In Ticino abbiamo un problema enorme con gli ungulati che proliferano incon­trollati. Ogni anno i piani di abbattimento sono largamente al di sotto di quanto auspicato dalle autorità. Nella lettera di V. Sohni («Le Alpi» 01/2016) si dice che la «biocenosi» non è composta solo da ungulati ma da altre speci sensibili e che noi siamo ancora molto lontani dal comprenderne tutti i legami.

Mi chiedo, visto che ne sappiamo poco, perché dobbiamo partire dal presupposto negativo che qualche sporadica persona che attraversa un prato o un pendio debba nuocere alla «biocenosi». Io non sono un biologo ma, da profano, faccio davvero fatica a immaginare come il portare i miei bambini in montagna faccia male a qualche specie sensibile.

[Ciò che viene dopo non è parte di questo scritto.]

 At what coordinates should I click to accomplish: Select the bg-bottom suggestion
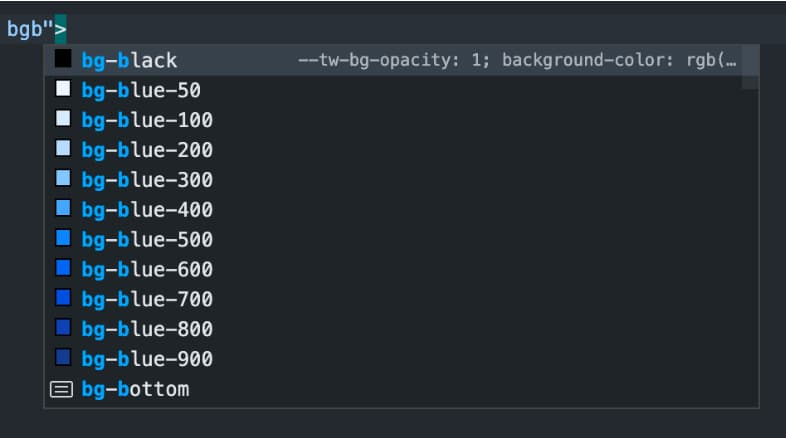[x=135, y=389]
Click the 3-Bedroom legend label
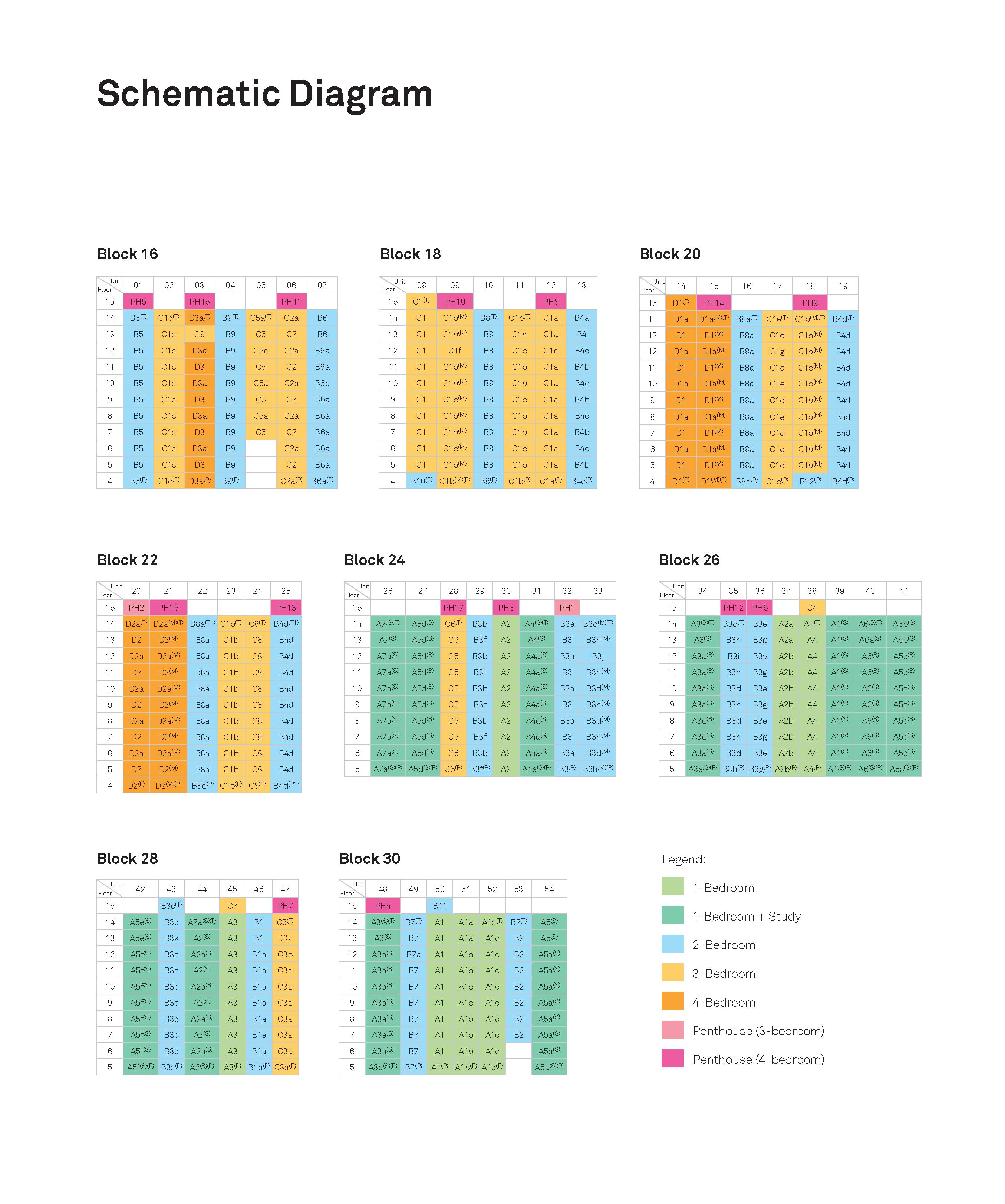The image size is (1005, 1204). coord(724,974)
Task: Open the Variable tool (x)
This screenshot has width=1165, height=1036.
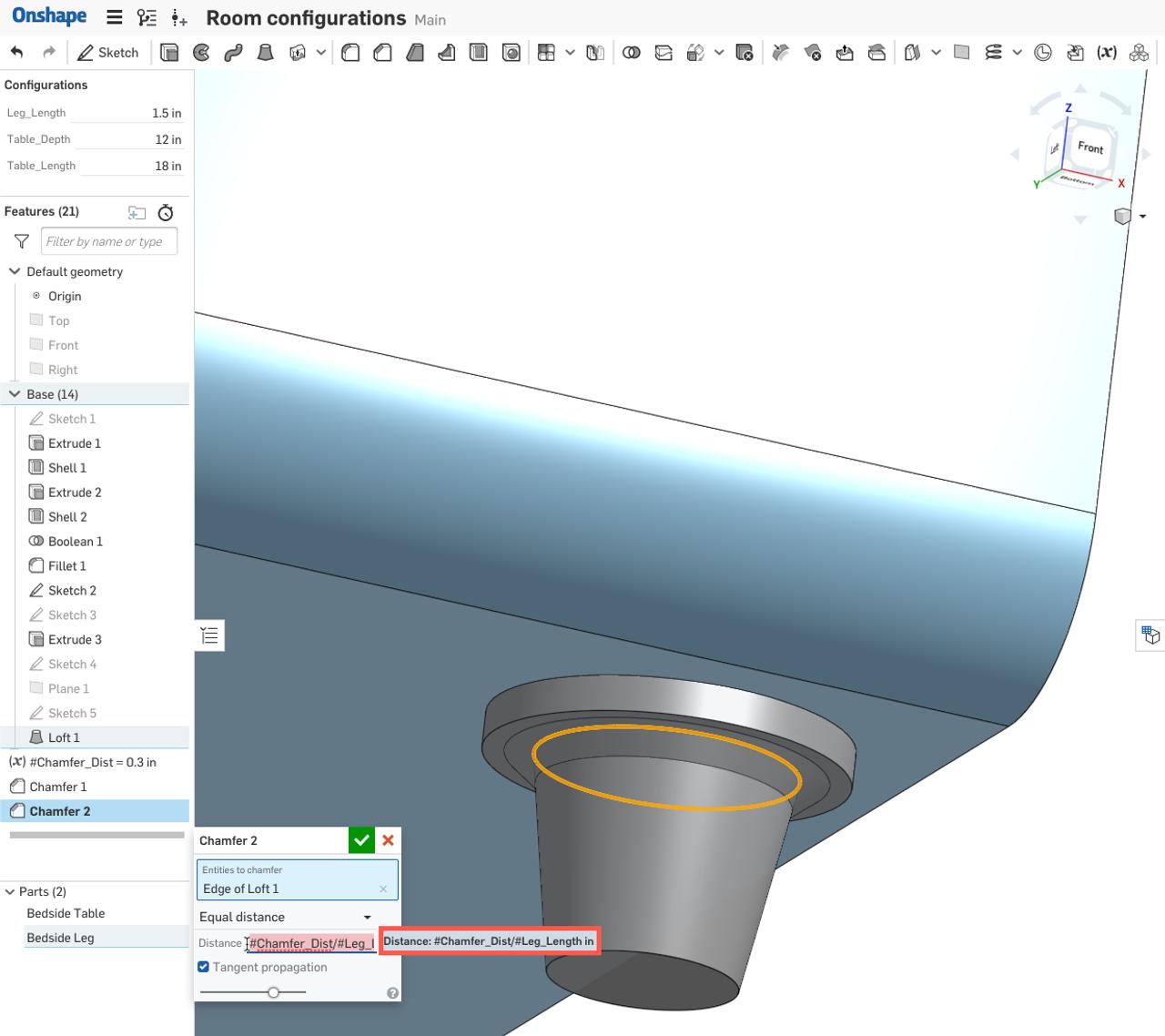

Penso che la natura sia fatta per l’uomo e non il contrario. Questo non vuol dire trattare male l’eredità ricevuta; occorre un grandissimo impegno da parte di tutti. Ma il non più poter andare liberamente nei luoghi della propria infanzia senza una valida ragione (sinceramente non mi interessa ad esempio che il parco sia riconosciuto a livello internazionale dall’UICN e nemmeno una protezione illimitata della natura per ragioni ideologiche astratte). In Ticino non abbiamo molte altre zone di alta montagna, contrariamente a altri cantoni o nazioni. Non più poter mostrare questi luoghi ai propri figli perché potrebbero essere disturbati delicati legami che siamo ben lontani dal conoscere, mi sembra assurdo. Dal mio punto di vista i miei figli sono più importanti degli insetti, e dei licheni che popolano la «biocenosi» e la presenza degli uni non mi sembra disturbi realmente gli altri.